El Pais (Madrid) - El País Semanal
Comida de laboratorio.
Falta bastante menos de lo que pensamos para que la carne, el pescado o la leche creados a base de proteínas en unas probetas lleguen a nuestras mesas.
Sería curioso observar la respuesta de Plinio el Viejo, el militar y cronista romano que manifestó que la carne de cerdo era la más sabrosa, la única con 50 sabores distintos, frente a un músculo desarrollado en una probeta. En su tiempo el mundo era más estrecho y lo pisaban 250 millones de almas, lejos de los 11.000 millones de individuos que se estima que compondrán la población mundial para finales de este siglo. Un enorme desafío que implica cuestiones cruciales como responder a la demanda de alimentos y agua para todos, en un escenario supeditado por la lucha contra el cambio climático y el deterioro de los ecosistemas que aún quedan sin malograr del todo. Asegurar el sustento sobrevuela sobre muchos de los hechos decisivos que se vislumbran por entre los surcos de la historia. Cuando se ha obviado esto, han temblado imperios, han rodado cabezas y han estallado motines de subsistencias, o dicho de otra forma: protestas populares frente al desabastecimiento de alimentos básicos.

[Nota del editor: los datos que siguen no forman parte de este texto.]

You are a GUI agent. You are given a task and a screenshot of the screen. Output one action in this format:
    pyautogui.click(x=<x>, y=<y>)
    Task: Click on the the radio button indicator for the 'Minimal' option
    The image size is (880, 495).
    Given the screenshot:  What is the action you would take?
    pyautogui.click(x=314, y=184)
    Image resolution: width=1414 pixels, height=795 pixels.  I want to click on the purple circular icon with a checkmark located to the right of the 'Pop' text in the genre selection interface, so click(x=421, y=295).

En el pulso contra la escasez han surgido utensilios, inventos, rutas, elaboraciones, conquistas, modales y ese salto que va desde la necesidad de echarse algo al estómago a comer con placer, reparando en la dimensión social y simbólica de lo que se consume. Todo este refinamiento asignado a los aficionados a los bocados selectos alcanza a muchos individuos, pero no a todos.
A la par de las hazañas gastronómicas de los clásicos Brillat-Savarin, Grimod de La Reynière, Charles Monselet, Alejandro
Dumas y tantos otros, está el reconocimiento a los célebres cortes del carnicero, las sabias preferencias de los agricultores y las elecciones de los pescadores, de los que tradicionalmente se ha dicho que han sido pobres en dinero, pero ricos a la hora de comer.
A pesar de eso, ni todos los hombres de mar, ni todos los simpatizantes de los placeres mundanos ni los romanos del imperio han podido o querido, por desconocimiento o falta de recursos, ejercitar la diversión de la boca. Picadillos, masas, rellenos o nada ha sido la generalidad, la norma para mucha gente. Solo el hambre es más remota que las salchichas, de las que se fija su presencia en Babilonia y, con una u otra forma, en todas las civilizaciones de después. Las mezclas de carnes o pescados triturados son la base de patés, terrinas y rellenos que integran recetas tradicionales de todas las épocas y latitudes. Empanadas, empanadillas, raviolis, pasteles salados y dumplings acogen en su interior amalgamas amables y familiares, mezclas inconcretas de mordida fácil distanciadas de la firme consistencia muscular de las partes más nobles.
Y es por esa travesía de la terneza ambigua y neutra de los procesados por donde van a deslizarse unas proteínas de laboratorio que vienen a rebajar la presión sobre el medio ambiente que se atribuye a las grandes producciones. Si la piscicultura trajo la revolución neolítica al mar con miles de años de retraso,
otra crisis climática es la desencadenante de esta nueva transformación radical en la forma de vida de la humanidad. Fibras de salmón y atún libres de mercurio, antibióticos o microplásticos; tejidos de pollo, fuagrás y ternera, o carnes de camarón, cangrejo y langosta cultivados en laboratorios a partir de células madre crecen ahora mismo en alambiques similares a los de las fábricas de cerveza. Proteínas sintéticas dirigidas a representar productos de consumo cotidiano, repujados con el argumento de la nutrición personalizada y la salud.
Falta menos de lo que imaginamos para tener en casa leche o productos derivados de ella fabricados en biorreactores con una estructura molecular idéntica a la producida por los mamíferos. La amenaza de esta realidad vuelve a proceder de la reiterativa destreza humana en perder patrimonio cultural, medioambiental y genético tras el florecimiento de estas nuevas tecnologías. Principalmente porque el valor de las razas autóctonas y las explotaciones tradicionales en extensivo no está en su capacidad de producir carne o leche de calidad, sino en interactuar con la frágil biodiversidad de los ecosistemas que habita, en peligro de desaparecer sin esa reciprocidad. Si esto sucediese, junto a las plantas de procesamiento de proteínas harán falta empresas de robots cortacésped y máquinas desbrozadoras para prevenir incendios forestales, preservar los valores ambientales y la calidad del paisaje. ¡Al tiempo!